Transcribe each record below character for character.

[Stored data]
• • •
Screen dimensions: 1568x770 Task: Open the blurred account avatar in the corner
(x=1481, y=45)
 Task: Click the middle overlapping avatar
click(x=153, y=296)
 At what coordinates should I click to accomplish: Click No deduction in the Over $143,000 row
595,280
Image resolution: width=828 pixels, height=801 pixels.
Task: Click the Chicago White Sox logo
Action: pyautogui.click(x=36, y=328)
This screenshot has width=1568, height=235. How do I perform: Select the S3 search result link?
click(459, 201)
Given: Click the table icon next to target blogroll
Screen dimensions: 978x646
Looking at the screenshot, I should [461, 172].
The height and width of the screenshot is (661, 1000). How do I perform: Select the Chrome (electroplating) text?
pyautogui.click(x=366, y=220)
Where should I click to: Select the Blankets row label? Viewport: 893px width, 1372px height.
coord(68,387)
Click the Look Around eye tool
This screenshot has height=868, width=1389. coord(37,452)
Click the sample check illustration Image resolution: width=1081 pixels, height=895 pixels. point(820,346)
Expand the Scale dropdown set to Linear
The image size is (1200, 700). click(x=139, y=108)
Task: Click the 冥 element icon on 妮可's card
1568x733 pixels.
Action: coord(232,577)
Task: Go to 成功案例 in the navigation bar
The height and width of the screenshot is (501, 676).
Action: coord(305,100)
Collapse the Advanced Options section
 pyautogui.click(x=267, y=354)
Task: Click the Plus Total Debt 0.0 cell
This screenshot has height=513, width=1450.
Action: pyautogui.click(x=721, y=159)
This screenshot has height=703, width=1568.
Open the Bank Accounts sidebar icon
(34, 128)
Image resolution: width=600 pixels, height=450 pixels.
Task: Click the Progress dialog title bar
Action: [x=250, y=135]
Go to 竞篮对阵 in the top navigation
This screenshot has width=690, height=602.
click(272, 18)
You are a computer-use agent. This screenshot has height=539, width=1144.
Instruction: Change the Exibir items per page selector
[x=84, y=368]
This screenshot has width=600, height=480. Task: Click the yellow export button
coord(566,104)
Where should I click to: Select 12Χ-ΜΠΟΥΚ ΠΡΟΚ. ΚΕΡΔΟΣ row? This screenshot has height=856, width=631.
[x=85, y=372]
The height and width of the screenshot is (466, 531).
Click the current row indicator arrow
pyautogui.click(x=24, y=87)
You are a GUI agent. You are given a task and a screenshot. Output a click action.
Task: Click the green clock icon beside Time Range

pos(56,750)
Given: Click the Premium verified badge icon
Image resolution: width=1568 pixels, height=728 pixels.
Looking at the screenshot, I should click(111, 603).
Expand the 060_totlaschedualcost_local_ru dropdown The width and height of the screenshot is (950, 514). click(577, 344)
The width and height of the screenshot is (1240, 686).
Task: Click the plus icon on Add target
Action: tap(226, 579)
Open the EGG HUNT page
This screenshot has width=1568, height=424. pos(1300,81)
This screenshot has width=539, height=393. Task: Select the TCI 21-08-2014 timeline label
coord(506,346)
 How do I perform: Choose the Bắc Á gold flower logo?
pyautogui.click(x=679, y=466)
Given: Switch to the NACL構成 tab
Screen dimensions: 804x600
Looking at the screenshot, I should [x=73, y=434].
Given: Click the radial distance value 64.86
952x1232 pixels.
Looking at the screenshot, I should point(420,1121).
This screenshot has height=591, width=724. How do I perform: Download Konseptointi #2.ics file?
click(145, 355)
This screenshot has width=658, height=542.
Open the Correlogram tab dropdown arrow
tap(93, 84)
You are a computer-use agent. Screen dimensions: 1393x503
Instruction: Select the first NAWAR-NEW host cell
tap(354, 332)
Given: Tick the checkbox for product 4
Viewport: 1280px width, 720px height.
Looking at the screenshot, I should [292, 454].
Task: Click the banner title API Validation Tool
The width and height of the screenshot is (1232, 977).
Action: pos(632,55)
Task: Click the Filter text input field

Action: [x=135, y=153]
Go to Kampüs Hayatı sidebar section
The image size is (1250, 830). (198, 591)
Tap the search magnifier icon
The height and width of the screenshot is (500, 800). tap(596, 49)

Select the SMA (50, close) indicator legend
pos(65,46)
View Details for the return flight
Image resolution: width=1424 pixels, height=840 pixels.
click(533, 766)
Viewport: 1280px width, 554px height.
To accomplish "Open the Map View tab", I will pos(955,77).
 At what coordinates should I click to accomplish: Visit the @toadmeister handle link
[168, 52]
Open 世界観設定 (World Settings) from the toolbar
• • •
Exercise output
Screen dimensions: 1568x770 Task: Open the blurred account avatar in the corner
(x=1481, y=45)
 Task: Click the middle overlapping avatar
click(x=153, y=296)
 At what coordinates should I click to accomplish: Click No deduction in the Over $143,000 row
595,280
Image resolution: width=828 pixels, height=801 pixels.
Task: Click the Chicago White Sox logo
Action: pyautogui.click(x=36, y=328)
This screenshot has width=1568, height=235. How do I perform: Select the S3 search result link?
click(459, 201)
Given: Click the table icon next to target blogroll
Screen dimensions: 978x646
Looking at the screenshot, I should [461, 172].
The height and width of the screenshot is (661, 1000). How do I perform: Select the Chrome (electroplating) text?
pyautogui.click(x=366, y=220)
Where should I click to: Select the Blankets row label? Viewport: 893px width, 1372px height.
coord(68,387)
Click the Look Around eye tool
This screenshot has height=868, width=1389. coord(37,452)
Click the sample check illustration Image resolution: width=1081 pixels, height=895 pixels. point(820,346)
Expand the Scale dropdown set to Linear
The image size is (1200, 700). click(x=139, y=108)
Task: Click the 冥 element icon on 妮可's card
1568x733 pixels.
Action: coord(232,577)
Task: Go to 成功案例 in the navigation bar
The height and width of the screenshot is (501, 676).
Action: coord(305,100)
Collapse the Advanced Options section
 pyautogui.click(x=267, y=354)
Task: Click the Plus Total Debt 0.0 cell
This screenshot has height=513, width=1450.
Action: pyautogui.click(x=721, y=159)
This screenshot has height=703, width=1568.
Open the Bank Accounts sidebar icon
(34, 128)
Image resolution: width=600 pixels, height=450 pixels.
Task: Click the Progress dialog title bar
Action: [x=250, y=135]
Go to 竞篮对阵 in the top navigation
This screenshot has width=690, height=602.
click(272, 18)
You are a computer-use agent. This screenshot has height=539, width=1144.
Instruction: Change the Exibir items per page selector
[x=84, y=368]
This screenshot has width=600, height=480. Task: Click the yellow export button
coord(566,104)
Where should I click to: Select 12Χ-ΜΠΟΥΚ ΠΡΟΚ. ΚΕΡΔΟΣ row? This screenshot has height=856, width=631.
[x=85, y=372]
The height and width of the screenshot is (466, 531).
Click the current row indicator arrow
pyautogui.click(x=24, y=87)
You are a GUI agent. You are given a task and a screenshot. Output a click action.
Task: Click the green clock icon beside Time Range

pos(56,750)
Given: Click the Premium verified badge icon
Image resolution: width=1568 pixels, height=728 pixels.
Looking at the screenshot, I should click(111, 603).
Expand the 060_totlaschedualcost_local_ru dropdown The width and height of the screenshot is (950, 514). click(577, 344)
The width and height of the screenshot is (1240, 686).
Task: Click the plus icon on Add target
Action: tap(226, 579)
Open the EGG HUNT page
This screenshot has width=1568, height=424. pos(1300,81)
This screenshot has width=539, height=393. Task: Select the TCI 21-08-2014 timeline label
coord(506,346)
 How do I perform: Choose the Bắc Á gold flower logo?
pyautogui.click(x=679, y=466)
Given: Switch to the NACL構成 tab
Screen dimensions: 804x600
Looking at the screenshot, I should [x=73, y=434].
Given: Click the radial distance value 64.86
952x1232 pixels.
Looking at the screenshot, I should point(420,1121).
This screenshot has height=591, width=724. How do I perform: Download Konseptointi #2.ics file?
click(145, 355)
This screenshot has width=658, height=542.
Open the Correlogram tab dropdown arrow
tap(93, 84)
You are a computer-use agent. Screen dimensions: 1393x503
Instruction: Select the first NAWAR-NEW host cell
tap(354, 332)
Given: Tick the checkbox for product 4
Viewport: 1280px width, 720px height.
Looking at the screenshot, I should [292, 454].
Task: Click the banner title API Validation Tool
The width and height of the screenshot is (1232, 977).
Action: pos(632,55)
Task: Click the Filter text input field

Action: [x=135, y=153]
Go to Kampüs Hayatı sidebar section
The image size is (1250, 830). (198, 591)
Tap the search magnifier icon
The height and width of the screenshot is (500, 800). tap(596, 49)

Select the SMA (50, close) indicator legend
pos(65,46)
View Details for the return flight
Image resolution: width=1424 pixels, height=840 pixels.
click(533, 766)
Viewport: 1280px width, 554px height.
To accomplish "Open the Map View tab", I will pos(955,77).
 At what coordinates should I click to accomplish: Visit the @toadmeister handle link
[168, 52]
Open 世界観設定 (World Settings) from the toolbar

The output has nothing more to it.